I had goals for BonsaiDb to make compaction less painful, but with the prospect of replacing the append-only format, my third goal would be to allow reusing disk space.

The API of Sediment

During the development of Nebari, I had abstracted nearly every read and write operation into something I called a "chunk". A chunk was the data stored with 8 extra bytes: 4 bytes for a CRC32 to verify the data, and 4 bytes for the length of the data. A chunk's ID was simply it's location in the file.

My goal of Sediment's design would be to focus on this primary concern: store some arbitrary bytes and be given a unique identifier. That unique ID should be able to retrieve or delete the data.

The only other feature Nebari needed is a way to store the "root" of the B+Tree and retrieve it again when opening a database.

These considerations yielded this API:

// Store some data
let mut session = db.new_session();
let grain_id: GrainId = session.push(b"hello world")?;
session.commit()?;

// Retrieve the data
let data = db.get(grain_id)?.unwrap();
assert_eq!(data.as_bytes(), b"hello world");

// Archive the data (marks it for deletion)
let mut session = db.new_session();
session.archive(grain_id)?;
let archiving_commit: BatchId = session.commit()?;

// Free the archived data. Until this is complete, `grain_id` can still 
// retrieve the stored data.
db.checkpoint_to(archiving_commit)?;

A GrainId is an opaque 64-bit identifier for stored data, and a BatchId is an identifier of a specific commit. Rather than offering an API to free data immediately, Sediment uses an internal log that can enable replication. Why did I design it this way?

There is one key distinction between Sediment and nearly every format I've compared it against: Sediment does not use write-ahead logging (WAL) or journal file. Sediment only requires a single file for its storage, just like Nebari did. My decision to do this was in an effort to minimize IO.

There are many numerous benefits for WAL, but one downside is that data written to the database is often written multiple times. First, the new data is written to the log. At some future point, the database engine will checkpoint the log, and those changes will be applied to the primary data store. This is an extra copy that can be avoided by Sediment, as there's no real benefit to keeping a separate log for this format.

The log that Sediment uses simply tracks GrainId allocations and archivals. When the log is checkpointed, each archived grain in the log entries that are being removed will be free. This simple approach provides enough information to implement Sediment's consistency guarantees and could be used to replicate the database.

The Format of Sediment

The basic design behind Sediment is to divide the file into blocks of data that are pre-allocated and can be relocated to defragment the file. Basins have a list of Strata, and Strata have a list of "Grain Maps".

A GrainId is a 64-bit identifier that uses 8 bits to identify which Basin the grain is located within. The next 8 bits identify the Stratum.
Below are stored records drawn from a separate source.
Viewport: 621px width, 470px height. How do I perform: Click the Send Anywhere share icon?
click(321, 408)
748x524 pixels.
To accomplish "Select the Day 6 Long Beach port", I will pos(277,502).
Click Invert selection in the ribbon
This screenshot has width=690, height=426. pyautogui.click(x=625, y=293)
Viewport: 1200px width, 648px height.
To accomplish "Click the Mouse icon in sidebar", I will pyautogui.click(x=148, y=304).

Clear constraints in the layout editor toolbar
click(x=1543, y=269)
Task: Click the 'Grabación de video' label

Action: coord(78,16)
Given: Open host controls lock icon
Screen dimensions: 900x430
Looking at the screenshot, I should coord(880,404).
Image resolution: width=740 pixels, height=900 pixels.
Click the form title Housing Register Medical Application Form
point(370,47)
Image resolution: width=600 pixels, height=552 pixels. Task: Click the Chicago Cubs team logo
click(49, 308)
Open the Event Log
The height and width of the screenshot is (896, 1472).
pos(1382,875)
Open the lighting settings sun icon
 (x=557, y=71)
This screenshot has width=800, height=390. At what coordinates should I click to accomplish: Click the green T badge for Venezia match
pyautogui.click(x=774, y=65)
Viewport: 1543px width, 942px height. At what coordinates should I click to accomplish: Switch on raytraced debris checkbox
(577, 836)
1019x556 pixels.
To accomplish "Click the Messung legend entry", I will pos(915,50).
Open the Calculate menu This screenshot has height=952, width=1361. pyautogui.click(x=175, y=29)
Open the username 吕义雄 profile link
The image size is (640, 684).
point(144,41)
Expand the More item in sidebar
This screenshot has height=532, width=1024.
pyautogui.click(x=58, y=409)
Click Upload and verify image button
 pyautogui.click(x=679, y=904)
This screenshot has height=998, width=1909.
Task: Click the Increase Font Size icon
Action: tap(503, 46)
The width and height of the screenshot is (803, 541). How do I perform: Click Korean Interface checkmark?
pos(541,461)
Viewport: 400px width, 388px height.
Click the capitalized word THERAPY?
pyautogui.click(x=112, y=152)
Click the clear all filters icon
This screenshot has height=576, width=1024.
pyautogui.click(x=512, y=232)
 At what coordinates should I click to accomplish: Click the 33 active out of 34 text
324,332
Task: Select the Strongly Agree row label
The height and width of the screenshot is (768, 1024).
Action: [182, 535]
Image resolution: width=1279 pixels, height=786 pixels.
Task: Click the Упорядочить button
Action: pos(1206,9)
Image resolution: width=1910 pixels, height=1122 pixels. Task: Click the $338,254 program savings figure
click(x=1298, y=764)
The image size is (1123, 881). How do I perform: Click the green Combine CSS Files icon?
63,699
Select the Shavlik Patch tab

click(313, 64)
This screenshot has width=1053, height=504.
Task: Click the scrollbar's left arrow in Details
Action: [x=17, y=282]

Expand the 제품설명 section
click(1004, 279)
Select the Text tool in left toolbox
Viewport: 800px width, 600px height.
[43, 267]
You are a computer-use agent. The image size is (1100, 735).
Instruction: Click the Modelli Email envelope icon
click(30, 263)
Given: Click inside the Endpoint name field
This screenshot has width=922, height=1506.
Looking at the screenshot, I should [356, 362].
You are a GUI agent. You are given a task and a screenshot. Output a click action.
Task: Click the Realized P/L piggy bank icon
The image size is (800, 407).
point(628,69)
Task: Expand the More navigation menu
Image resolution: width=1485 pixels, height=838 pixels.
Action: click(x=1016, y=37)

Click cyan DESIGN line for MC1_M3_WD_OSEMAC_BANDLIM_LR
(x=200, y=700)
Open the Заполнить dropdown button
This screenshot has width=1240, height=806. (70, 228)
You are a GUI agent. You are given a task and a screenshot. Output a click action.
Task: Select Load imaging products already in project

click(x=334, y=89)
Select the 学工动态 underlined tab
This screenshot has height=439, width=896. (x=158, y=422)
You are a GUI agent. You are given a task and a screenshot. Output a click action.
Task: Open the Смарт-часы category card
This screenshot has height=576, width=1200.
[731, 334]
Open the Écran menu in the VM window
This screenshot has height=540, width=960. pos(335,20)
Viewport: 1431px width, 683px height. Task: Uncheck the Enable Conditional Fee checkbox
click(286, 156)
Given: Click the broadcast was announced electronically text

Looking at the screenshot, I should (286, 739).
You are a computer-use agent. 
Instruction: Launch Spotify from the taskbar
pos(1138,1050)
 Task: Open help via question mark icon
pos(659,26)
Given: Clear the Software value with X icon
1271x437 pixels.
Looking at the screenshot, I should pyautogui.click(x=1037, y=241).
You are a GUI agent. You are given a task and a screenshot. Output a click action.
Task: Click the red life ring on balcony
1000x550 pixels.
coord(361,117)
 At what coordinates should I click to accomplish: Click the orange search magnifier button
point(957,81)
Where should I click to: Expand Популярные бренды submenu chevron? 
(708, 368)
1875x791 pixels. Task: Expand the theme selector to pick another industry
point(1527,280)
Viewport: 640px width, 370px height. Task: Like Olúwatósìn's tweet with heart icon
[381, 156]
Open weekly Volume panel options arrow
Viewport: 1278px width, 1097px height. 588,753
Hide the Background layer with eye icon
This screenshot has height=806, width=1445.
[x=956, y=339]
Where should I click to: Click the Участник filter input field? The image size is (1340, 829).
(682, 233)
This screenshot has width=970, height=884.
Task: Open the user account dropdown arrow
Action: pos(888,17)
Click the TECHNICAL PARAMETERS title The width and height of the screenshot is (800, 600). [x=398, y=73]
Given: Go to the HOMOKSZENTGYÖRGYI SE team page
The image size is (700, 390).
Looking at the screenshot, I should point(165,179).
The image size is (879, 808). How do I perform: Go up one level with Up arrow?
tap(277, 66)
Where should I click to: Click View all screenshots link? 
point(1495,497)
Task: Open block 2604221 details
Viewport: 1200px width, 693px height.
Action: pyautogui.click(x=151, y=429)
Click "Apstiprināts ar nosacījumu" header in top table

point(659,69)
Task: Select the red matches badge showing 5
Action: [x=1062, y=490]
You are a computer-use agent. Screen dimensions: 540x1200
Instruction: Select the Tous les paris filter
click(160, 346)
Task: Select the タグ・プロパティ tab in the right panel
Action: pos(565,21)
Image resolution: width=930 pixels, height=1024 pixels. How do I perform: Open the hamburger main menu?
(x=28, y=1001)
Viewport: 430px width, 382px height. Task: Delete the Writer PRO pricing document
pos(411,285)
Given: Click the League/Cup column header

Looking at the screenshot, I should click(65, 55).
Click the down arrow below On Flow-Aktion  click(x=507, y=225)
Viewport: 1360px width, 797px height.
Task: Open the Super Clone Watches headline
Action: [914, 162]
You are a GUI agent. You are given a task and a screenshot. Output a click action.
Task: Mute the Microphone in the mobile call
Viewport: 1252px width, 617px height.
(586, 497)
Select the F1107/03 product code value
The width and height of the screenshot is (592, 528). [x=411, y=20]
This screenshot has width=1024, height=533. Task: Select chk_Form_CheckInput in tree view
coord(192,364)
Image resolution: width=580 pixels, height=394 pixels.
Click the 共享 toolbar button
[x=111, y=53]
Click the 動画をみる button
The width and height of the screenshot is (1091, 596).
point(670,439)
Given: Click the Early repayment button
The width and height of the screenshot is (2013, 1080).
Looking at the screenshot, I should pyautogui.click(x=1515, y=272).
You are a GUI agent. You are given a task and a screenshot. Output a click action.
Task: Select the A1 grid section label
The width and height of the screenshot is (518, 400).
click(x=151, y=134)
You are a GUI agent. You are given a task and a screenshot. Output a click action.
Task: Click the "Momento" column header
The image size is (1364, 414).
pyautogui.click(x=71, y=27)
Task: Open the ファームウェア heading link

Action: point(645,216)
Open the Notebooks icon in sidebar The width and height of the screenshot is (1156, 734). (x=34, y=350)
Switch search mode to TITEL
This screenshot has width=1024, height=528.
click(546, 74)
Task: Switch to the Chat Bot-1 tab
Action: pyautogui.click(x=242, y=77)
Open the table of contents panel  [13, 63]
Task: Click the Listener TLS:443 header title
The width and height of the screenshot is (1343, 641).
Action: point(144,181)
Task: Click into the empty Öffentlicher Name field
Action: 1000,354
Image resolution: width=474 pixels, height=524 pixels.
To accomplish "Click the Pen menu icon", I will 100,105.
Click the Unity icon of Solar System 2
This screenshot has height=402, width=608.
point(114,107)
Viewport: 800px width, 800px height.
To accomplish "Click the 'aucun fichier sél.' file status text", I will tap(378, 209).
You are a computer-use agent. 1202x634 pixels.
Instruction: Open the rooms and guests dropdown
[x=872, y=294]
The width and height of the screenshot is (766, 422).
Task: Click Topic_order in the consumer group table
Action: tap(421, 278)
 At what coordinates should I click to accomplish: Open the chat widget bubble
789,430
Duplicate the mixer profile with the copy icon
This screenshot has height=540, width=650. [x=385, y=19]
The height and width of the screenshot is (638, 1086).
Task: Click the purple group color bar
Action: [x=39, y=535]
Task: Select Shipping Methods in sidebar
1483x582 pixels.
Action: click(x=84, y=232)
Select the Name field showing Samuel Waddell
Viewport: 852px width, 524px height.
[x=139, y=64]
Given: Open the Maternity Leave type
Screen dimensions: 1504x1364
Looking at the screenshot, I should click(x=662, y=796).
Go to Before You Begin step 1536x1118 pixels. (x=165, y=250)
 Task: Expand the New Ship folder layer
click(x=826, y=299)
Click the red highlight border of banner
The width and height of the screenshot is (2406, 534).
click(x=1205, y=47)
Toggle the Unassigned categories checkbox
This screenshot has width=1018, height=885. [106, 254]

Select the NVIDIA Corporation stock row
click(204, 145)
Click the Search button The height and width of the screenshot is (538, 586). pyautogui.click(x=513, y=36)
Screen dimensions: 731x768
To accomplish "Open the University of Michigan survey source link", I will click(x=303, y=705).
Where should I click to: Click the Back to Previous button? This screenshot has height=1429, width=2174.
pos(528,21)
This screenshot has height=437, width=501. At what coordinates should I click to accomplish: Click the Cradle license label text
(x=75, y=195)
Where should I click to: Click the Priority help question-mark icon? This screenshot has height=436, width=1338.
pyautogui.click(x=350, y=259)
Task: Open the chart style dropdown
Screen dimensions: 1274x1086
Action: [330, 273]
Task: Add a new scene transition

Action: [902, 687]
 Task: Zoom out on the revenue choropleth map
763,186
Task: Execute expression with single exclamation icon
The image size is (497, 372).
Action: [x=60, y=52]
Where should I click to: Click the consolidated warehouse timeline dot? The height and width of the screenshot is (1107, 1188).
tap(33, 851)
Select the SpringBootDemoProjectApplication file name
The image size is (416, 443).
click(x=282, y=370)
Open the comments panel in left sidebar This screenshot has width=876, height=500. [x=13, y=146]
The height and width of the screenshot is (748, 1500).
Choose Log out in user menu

The remaining 48 bits identify the index of the grain within the Stratum.

Each Stratum has configurable properties:

One challenge this format has is keeping track of which regions of the file are currently allocated for Basins, Strata, and Grains. These structures have been designed to minimize the amount of data required to load enough state for the database to be validated and the file's allocations to be fully tracked.

The commit log is stored separately from the Basins, Strata, and Grains. The file's header points to the most recent page of commit log entries. If a database is never checkpointed, there will be extra overhead on loading the database to scan the commit log to understand which pages of the file have been allocated and which are free. For most practical use cases, there will rarely be more than a handful of pages of commit log entries.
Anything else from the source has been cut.